T: A senhora acha que a memória da senhora melhorô?

M: tá melhorando, porque eu lembrava dos sonhos, e comecei a sonhá e lembrá, qué dizê que eu melhorei, eu nunca sonhava antes, nada e sonhei só com o passado, com o presente eu não sonhei nada, queria sonhá também com o presente pra vê, dicerto que tô me lembrando né? porque não sonhava nada né? E agora to com essa sonhação.

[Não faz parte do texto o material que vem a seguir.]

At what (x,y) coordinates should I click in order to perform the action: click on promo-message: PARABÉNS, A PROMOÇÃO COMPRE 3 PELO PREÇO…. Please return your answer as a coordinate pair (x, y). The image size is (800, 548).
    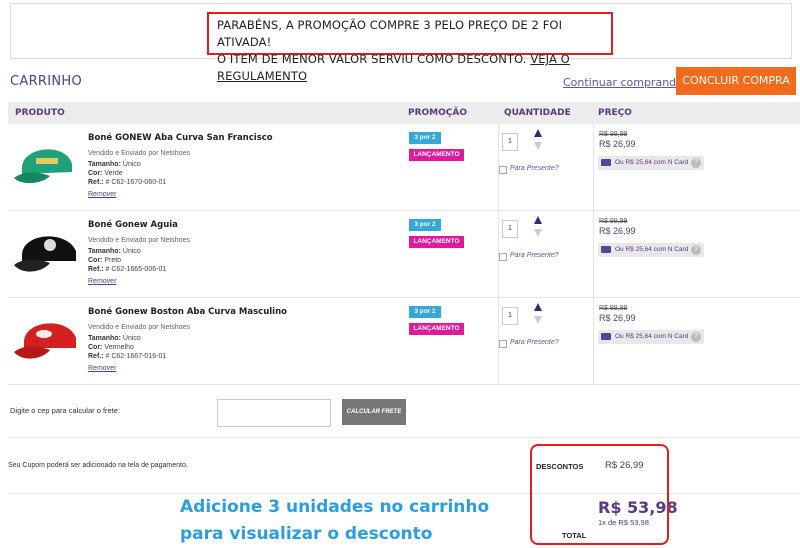
    Looking at the image, I should click on (410, 48).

As queixas de dificuldades de memória da senhora foram tomadas como “desnodamentos” do Imaginário. Precisamente, entendemos que Marlene estava se distanciando do outro e da realidade imediata e aprisionando-se em

139 suas próprias vivências. A direção do atendimento foi pautada pela tentativa de suplência imaginária que pudesse mantê-la mais próxima do outro e da realidade textual em curso. As queixas não desapareceram, mas algo se abriu como “esperança” para a paciente. O que esse curto atendimento nos ensinou é que uma clínica dita de linguagem permite que a lembrança aflore. Marlene agora se lembra de sonhos! Uma lembrança que só pode se apresentar ao sujeito quando autorizada pela censura e articulada à palavra, ao simbólico, como ensinou Freud.